Por que a Lua está se afastando da Terra?
A Lua não se afasta por acaso. O fenômeno acontece por causa da interação gravitacional entre o satélite natural e o nosso planeta. A gravidade da Lua puxa os oceanos, cria marés e gera uma espécie de deformação na Terra, principalmente nas massas de água.
Como a Terra gira mais rápido do que a Lua orbita ao seu redor, essa saliência das marés fica ligeiramente adiantada em relação à posição da Lua. Esse deslocamento cria um empurrão gravitacional no satélite, que ganha energia orbital e se afasta pouco a pouco.
Quanto a Lua se distancia a cada ano?
As medições feitas com laser indicam que a Lua se afasta da Terra cerca de 3,8 centímetros por ano. Parece pouco, menos do que o tamanho de um dedo, mas esse número ganha importância quando pensado em milhões ou bilhões de anos.
Para medir esse deslocamento, cientistas usam refletores deixados na superfície lunar por missões espaciais.

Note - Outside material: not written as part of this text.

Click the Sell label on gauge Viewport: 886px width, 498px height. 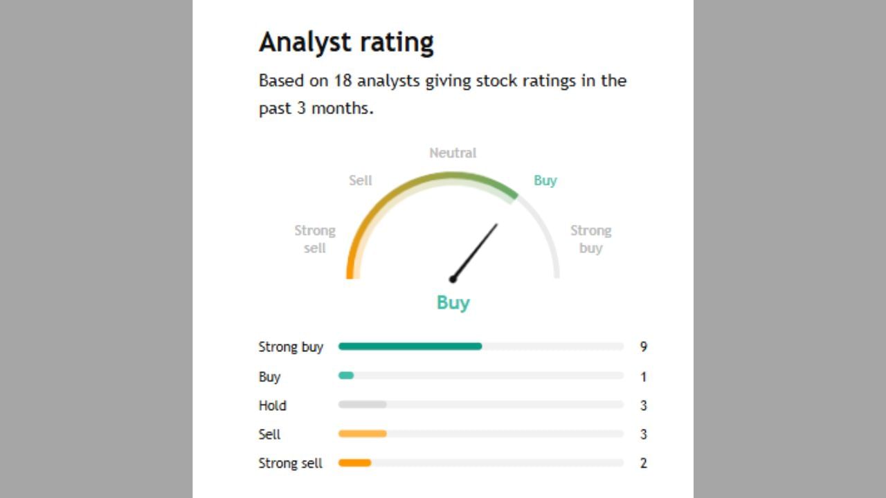click(x=361, y=181)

O processo segue uma lógica precisa e depende da velocidade da luz. Veja como a medição funciona:
- Observatórios na Terra enviam pulsos de laser em direção à Lua.
- O feixe atinge refletores instalados na superfície lunar.

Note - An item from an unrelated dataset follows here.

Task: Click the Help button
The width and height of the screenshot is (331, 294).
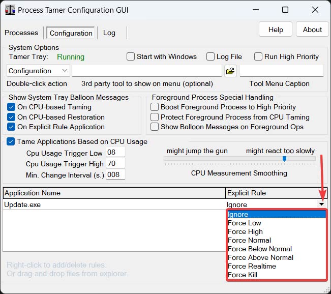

- Parte da luz retorna ao ponto de origem no planeta.
- Os cientistas medem o tempo de ida e volta do sinal.
- Com esse intervalo, calculam a distância Terra-Lua com alta precisão.

O que as marés têm a ver com esse afastamento?

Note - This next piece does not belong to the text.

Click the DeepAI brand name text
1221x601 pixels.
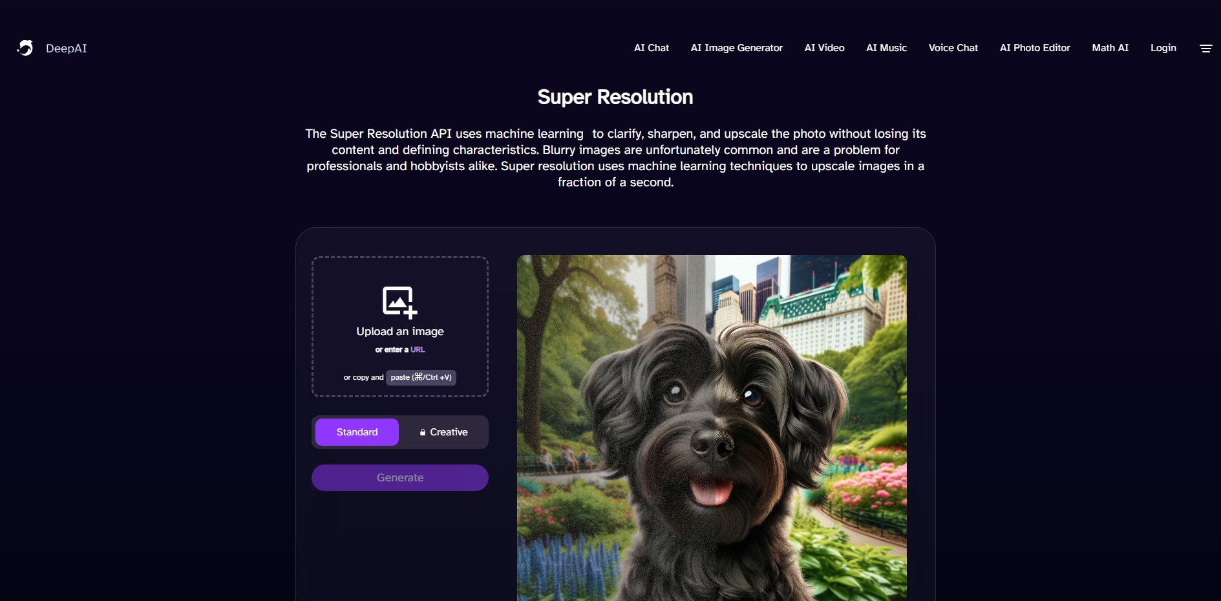point(66,49)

As marés são uma das peças centrais desse mecanismo. A atração gravitacional da Lua desloca a água dos oceanos e cria elevações que não ficam exatamente alinhadas com o satélite, por causa da rotação da Terra.
Esse pequeno descompasso transfere momento angular da Terra para a Lua. Em termos simples, o planeta perde uma fração minúscula de energia de rotação, enquanto o satélite ganha energia para ocupar uma órbita um pouco mais distante.
Quais mudanças esse movimento pode causar no planeta?
O afastamento lunar não muda a vida cotidiana de uma geração para outra, mas tem efeito real em escalas imensas de tempo. A rotação terrestre desacelera de forma muito gradual, e isso significa que os dias podem ficar mais longos no futuro distante.
Entre os efeitos mais discutidos pelos cientistas, alguns estão ligados ao tempo, às marés e à estabilidade do sistema Terra-Lua. Confira os principais pontos:
- Os dias terrestres tendem a se alongar muito lentamente.
- A influência da Lua sobre as marés pode mudar ao longo das eras.
- A distância média entre Terra e Lua aumenta de forma gradual.
- O sistema mantém uma troca constante de energia gravitacional.
- As mudanças só se tornam marcantes em escalas de milhões de anos.

A Lua pode escapar da Terra algum dia?
Apesar do afastamento, a Lua não está prestes a escapar da Terra. O movimento atual é extremamente lento e faz parte da evolução natural do sistema. Antes que qualquer cenário extremo aconteça, o Sol também passará por mudanças profundas em seu ciclo de vida.
O mais provável é que Terra e Lua continuem ligadas gravitacionalmente por um período enorme. Em um futuro muito distante, o sistema tenderia a buscar um equilíbrio, com rotação e órbita mais sincronizadas, mas isso exige uma escala de tempo muito maior do que a história humana.
Por que esse movimento silencioso importa para entender o futuro?
O afastamento da Lua mostra que o céu não é estático. Mesmo corpos que parecem fixos na paisagem noturna estão em movimento, trocando energia e mudando lentamente suas posições. A distância entre Terra e Lua registra uma história física que começou há bilhões de anos e continua sendo escrita a cada órbita.
Esse fenômeno também ajuda a entender a duração dos dias, a força das marés e a evolução do planeta como parte de um sistema dinâmico. A mudança anual é pequena, mas revela uma verdade maior: a Terra e seu satélite natural seguem conectados por uma dança gravitacional lenta, capaz de alterar o ritmo do tempo em um futuro distante.